What is the change in resistance of a wire which is stretched triple its length?

Answer 1

Hint:The opposition to the flow of electrical current into an electrical circuit is known as resistance. As current flows through a cable, it produces resistance, is the resistance of wire.

Complete step by step answer:
It is necessary to keep in mind that a wire's resistance is inversely proportional to its area but directly proportional to its length. We can calculate the change in resistance by applying the formula,
\[R = \dfrac{{\rho L}}{A}\]
Where, \[\rho \] is the resistivity of the wire, $L$ is the length of the wire and $A$ is the cross sectional area of the wire.
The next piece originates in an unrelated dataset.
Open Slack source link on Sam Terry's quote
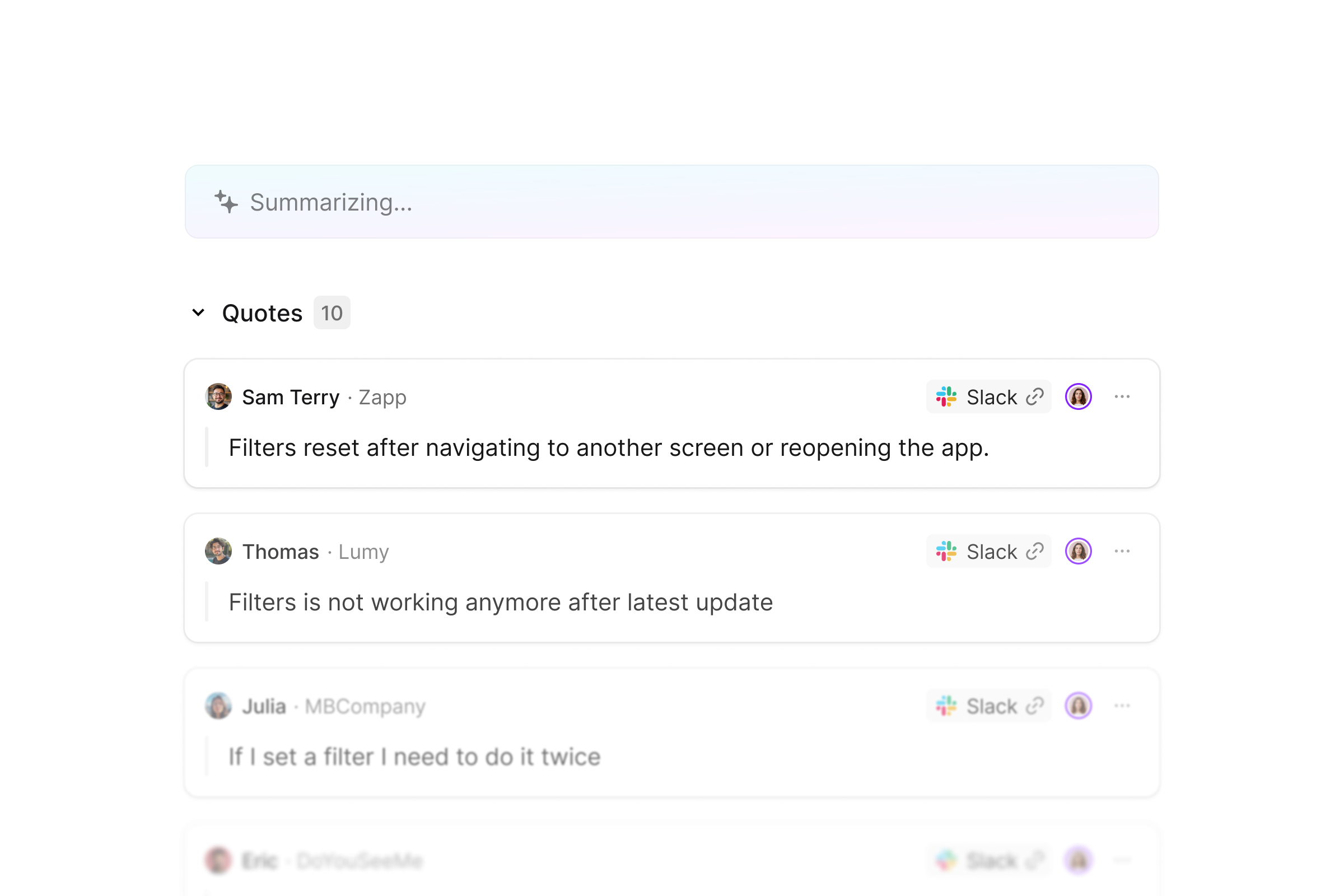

That is, Resistance} =(Specific Resistivity Constant $\times$ Length of wire)} / Area of cross section of wire
\[R\alpha L\]
Therefore we can say that when the length of the wire is tripled then resistance will also become three times
\[R\alpha \dfrac{1}{A}\]
That is, the cross-section of the wire is cut to one third of its original cross-section, when it is extended to three times its original length. As a result from the above relationship, we find that the current resistance is 9 times that of the original resistance.

Note:Remember the formula \[R = \dfrac{{\rho L}}{A}\]. It is also important to note that resistance is directly proportional to length and inversely proportional to area. The longer a wire is, the more resistance it has because electrons must travel a longer path to get from one end to the other. The lower the resistance, the greater the cross sectional field, so the electrons have more space to pass through. This holds true regardless of how thick the wire is.